Under this focus the key question is whether the compelled production involves compelled testimonial communication. The answer to this question in turn depends on whether the very act of production supplies a necessary link in the evidentiary chain. Does it confirm that which was previously unknown to the government; e.g., the existence or location of the materials? Does it supply assurance of authenticity not available to the government from sources other than the person summonsed? Though the party seeking to avoid compliance does not have to show more than is required to demonstrate that the privilege is properly claimed, he must make some showing that the act of production alone would involve an incriminating testimonial communication.

Id. at 1084 (citation omitted).

Schlansky, concerned individual tax records. However, In re Grand Jury Empanelled March 8, 1983, 722 F.2d at 294 (6th Cir.1983), cert. dismissed sub nom. Butcher v. United States, --- U.S. ---, 104 S.Ct. 1458, 79 L.Ed.2d 774 (1984), dealt with the precise issue now before the court. There a panel of this court concluded that the collective entity rule was not affected by Fisher, and that Fisher "did not extend Fifth Amendment protection to the production of the records of a corporation or other collective entity." 722 F.2d at 296. The distinction between personal records and those of a collective entity was emphasized, in particular the fact that one who produces the records of a collective entity acts in a purely representative capacity.

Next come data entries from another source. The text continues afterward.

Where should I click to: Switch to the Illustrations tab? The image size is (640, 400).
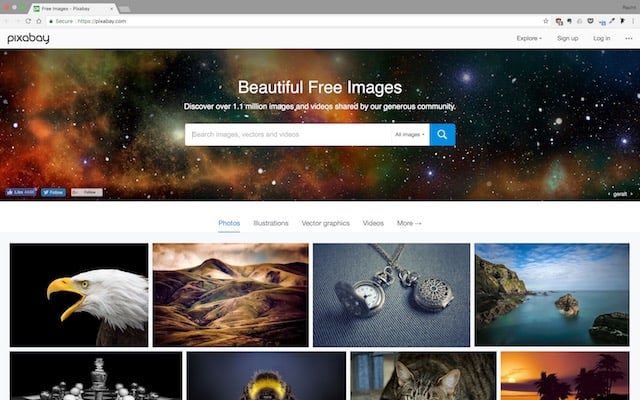[x=271, y=223]
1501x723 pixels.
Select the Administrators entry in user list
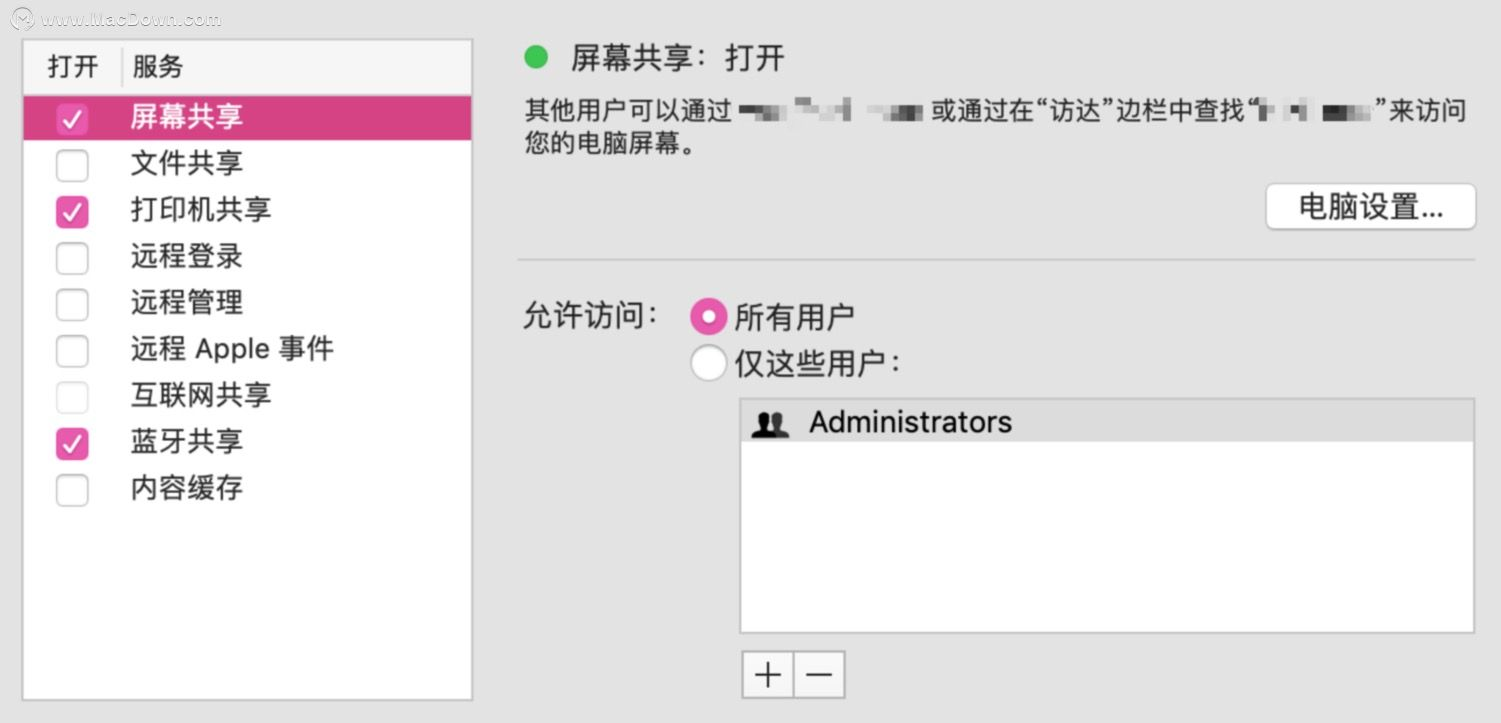(x=910, y=422)
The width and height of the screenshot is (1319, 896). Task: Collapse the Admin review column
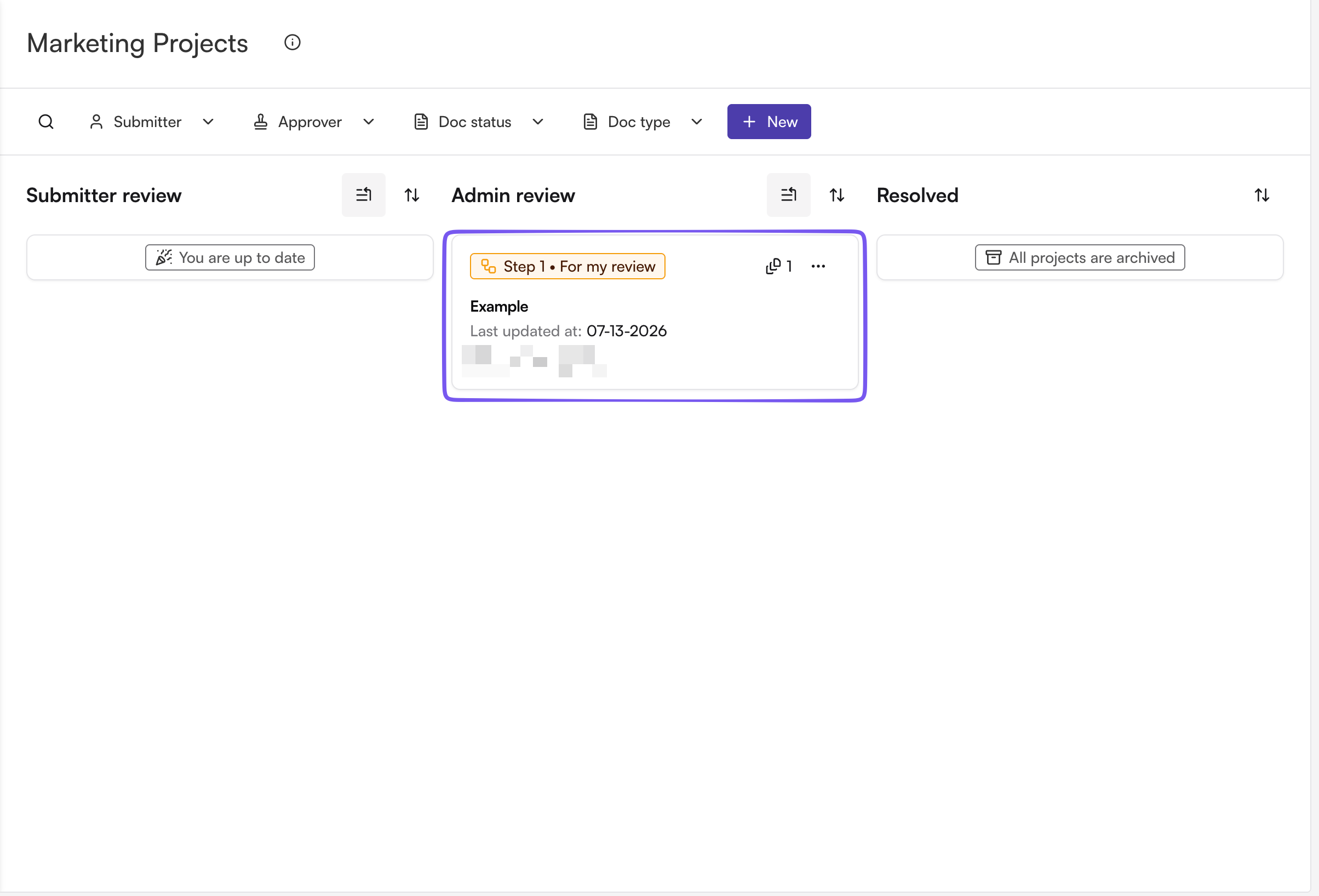[788, 194]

Other courts of appeals which have considered the question of the survival of the collective entity rule have reached the same conclusion. E.g., United States v. Malis, 737 F.2d 1511, 1512 (9th Cir.1984), ("It is well established that an individual may not assert the fifth amendment privilege to avoid producing the records of a collective organization where he possesses such records in a representative capacity," citing Bellis ); In re Grand Jury Proceedings (Vargas), 727 F.2d 941 (10th Cir.), cert. denied sub nom. Vargas v. United States, --- U.S. ---, 105 S.Ct. 90, 83 L.Ed.2d 37 (1984) (discussing post-Fisher applications of the collective entity rule and the significance of the custodian's representative capacity).

II.

The panel in this case concluded, and the appellants argue here that the decision of the Supreme Court in United States v. Doe, 465 U.S. 1237, 104 S.Ct. 1237, 79 L.Ed.2d 552 (1984), rendered meaningless the distinction between personal records and those of a collective entity where the act of production is claimed to be incriminating. The appellants contend that Doe extended to the custodian of corporate and partnership records the same right to refuse to produce those records as an individual has with respect to personal records. We do not read Doe so expansively. The panel also held that the government could enforce the Morganstern...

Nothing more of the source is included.